Each formalism has its own proof theory as well. The proof theory of a formalism $F$ is a binary relation $\vdash_F$ on the set of knowledge bases and formulae. Intuitively, $FB \vdash_F \phi$ means that $\phi$ is a consequence of the knowledge base $KB$, according to the rules of the formalism $F$. As a result, the set of formulae $\phi$ that are implied by a knowledge base $KB$ is exactly the knowledge represented by $KB$.

The base of a comparison between two different formalisms is a concept of equivalence, allowing for saying that two knowledge bases (of two different formalisms) represent the same piece of knowledge. Since the knowledge represented by a knowledge base is the set of formulas it implies, we have to assume that the syntax of these formulae is the same for all formalisms. Namely, we always assume that the formulae implied by a knowledge base are well-formed formulae of the propositional calculus. In other words, each formalism has a syntax for the knowledge bases: however, we assume that the proof theory relates knowledge bases (formulae in the syntax of the formalism) with propositional formulae. So, while writing $KB \vdash_F \phi$, we assume that $KB$ is a knowledge base in the syntax of $F$, while $\phi$ is a propositional formula.

This allows for saying that two knowledge bases $KB_1$ and $KB_2$, expressed in two different formalisms $F_1$ and $F_2$, represent the same piece of knowledge: this is true when, for any propositional formula $\phi$ it holds $KB_1 \vdash_{F_1} \phi$ if and only if $KB_2 \vdash_{F_2} \phi$.

The model-theoreric semantics of a formalism is a relation $\models_F$ between propositional models and knowledge bases. In this case, we assume a fixed alphabet $L$, thus the set of all interpretations is common to all formalisms. When a model $M$ and a knowledge base $KB$ are in the relation, we write $M \models_F KB$. Intuitively, this means that the model $M$ supports the piece of knowledge represented by $KB$.

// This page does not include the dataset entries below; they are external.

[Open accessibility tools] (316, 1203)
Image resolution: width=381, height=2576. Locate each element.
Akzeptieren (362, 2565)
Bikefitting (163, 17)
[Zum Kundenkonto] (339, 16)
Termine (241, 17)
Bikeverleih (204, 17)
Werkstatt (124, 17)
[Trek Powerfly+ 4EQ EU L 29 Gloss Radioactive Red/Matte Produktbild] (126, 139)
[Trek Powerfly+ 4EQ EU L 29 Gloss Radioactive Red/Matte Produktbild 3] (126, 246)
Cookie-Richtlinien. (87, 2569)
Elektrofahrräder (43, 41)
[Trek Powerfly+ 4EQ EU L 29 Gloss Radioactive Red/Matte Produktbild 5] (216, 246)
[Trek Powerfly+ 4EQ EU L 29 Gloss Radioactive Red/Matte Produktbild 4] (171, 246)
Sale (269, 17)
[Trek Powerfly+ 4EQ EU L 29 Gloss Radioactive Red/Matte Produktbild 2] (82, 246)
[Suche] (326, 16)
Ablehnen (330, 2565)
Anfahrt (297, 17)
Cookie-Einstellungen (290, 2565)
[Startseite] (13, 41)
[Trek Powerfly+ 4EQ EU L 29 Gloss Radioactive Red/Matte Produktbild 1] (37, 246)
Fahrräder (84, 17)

We remark that some formalisms, e.g. credolous default logic [45], have a proof theory, but do not have a model-theoretic semantics. It is also possible to conceive formalisms with a model-theoretic semantics but no proof theory. When both of them are defined, we assume that they are related by the following formula:

$$KB \vdash_F \phi \mbox{ ~~ iff ~~ } \forall I ~.~ I \models KB \mbox{ implies } I \models \phi$$

Regarding the proof theory of formalisms, we only consider formulae that are shorter than the knowledge base, that is, we assume that the knowledge represented by a knowlegde base $KB$ is the set of formulae $\phi$ such that $KB \vdash_F \phi$, and the size of $\phi$ is at most the size of $KB$. This is done for two reasons: first, formulas that are larger than $KB$ are likely to contain large parts that are actually independent from $KB$; second, we can give technicals result in a very simple way by using the compilability classes introduced in the next section.

Assumption 1  

We consider only formulae whose size is less than or equal to that of the knowledge base.

All formalisms we consider satisfy the right-hand side distruibutivity of conjunction, that is, $KB \vdash_F \phi \wedge \mu$ if and only if $KB \vdash_F \phi$ and $KB \vdash_F \mu$. The assumption on the size of $\phi$ is not restrictive in this case, if $\phi$ is a CNF formula.